What the exercise asks - Report each line of the records where "button" occurs.

Saved entries -
*** Block opens ***
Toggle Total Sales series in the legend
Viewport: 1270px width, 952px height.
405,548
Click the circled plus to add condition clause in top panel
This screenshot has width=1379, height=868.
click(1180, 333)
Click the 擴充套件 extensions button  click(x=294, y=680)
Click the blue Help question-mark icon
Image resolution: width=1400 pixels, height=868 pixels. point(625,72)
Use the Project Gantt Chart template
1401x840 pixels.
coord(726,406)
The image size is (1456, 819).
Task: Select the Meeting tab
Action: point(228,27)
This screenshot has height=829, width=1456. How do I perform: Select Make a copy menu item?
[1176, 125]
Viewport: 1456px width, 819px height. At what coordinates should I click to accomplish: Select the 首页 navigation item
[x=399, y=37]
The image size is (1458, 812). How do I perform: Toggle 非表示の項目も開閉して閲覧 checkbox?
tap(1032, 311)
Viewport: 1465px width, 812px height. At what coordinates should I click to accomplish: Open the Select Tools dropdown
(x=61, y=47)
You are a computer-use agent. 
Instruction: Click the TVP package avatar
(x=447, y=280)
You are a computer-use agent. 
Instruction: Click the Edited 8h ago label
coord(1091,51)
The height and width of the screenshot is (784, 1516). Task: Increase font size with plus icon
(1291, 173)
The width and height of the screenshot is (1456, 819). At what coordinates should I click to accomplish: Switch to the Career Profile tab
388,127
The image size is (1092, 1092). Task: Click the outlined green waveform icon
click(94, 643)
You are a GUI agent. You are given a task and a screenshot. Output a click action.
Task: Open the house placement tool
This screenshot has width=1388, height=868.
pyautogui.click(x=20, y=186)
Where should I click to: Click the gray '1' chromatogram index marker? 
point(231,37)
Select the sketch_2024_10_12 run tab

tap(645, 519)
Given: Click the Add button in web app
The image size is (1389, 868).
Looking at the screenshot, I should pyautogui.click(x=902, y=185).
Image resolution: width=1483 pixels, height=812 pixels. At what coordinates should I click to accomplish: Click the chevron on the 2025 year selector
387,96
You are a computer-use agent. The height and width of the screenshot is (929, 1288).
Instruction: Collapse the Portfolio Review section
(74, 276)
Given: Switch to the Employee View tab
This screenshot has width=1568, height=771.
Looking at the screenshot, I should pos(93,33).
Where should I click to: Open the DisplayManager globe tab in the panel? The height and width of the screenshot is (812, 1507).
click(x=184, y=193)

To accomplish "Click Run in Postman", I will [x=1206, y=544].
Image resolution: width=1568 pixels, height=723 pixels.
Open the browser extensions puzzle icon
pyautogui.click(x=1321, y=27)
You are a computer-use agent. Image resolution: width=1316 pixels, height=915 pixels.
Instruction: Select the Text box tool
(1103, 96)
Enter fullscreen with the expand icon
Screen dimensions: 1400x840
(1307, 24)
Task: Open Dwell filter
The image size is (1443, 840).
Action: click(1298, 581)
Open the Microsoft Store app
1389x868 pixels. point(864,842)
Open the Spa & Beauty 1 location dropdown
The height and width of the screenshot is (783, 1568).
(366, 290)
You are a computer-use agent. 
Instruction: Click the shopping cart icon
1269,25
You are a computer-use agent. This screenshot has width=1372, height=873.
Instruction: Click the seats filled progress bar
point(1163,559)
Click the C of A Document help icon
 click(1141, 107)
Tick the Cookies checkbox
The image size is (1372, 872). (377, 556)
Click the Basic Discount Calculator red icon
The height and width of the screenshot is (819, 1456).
*** Block closes ***
Answer to this problem -
Click the 擴充套件 extensions button  click(x=294, y=680)
Given: Click the Add button in web app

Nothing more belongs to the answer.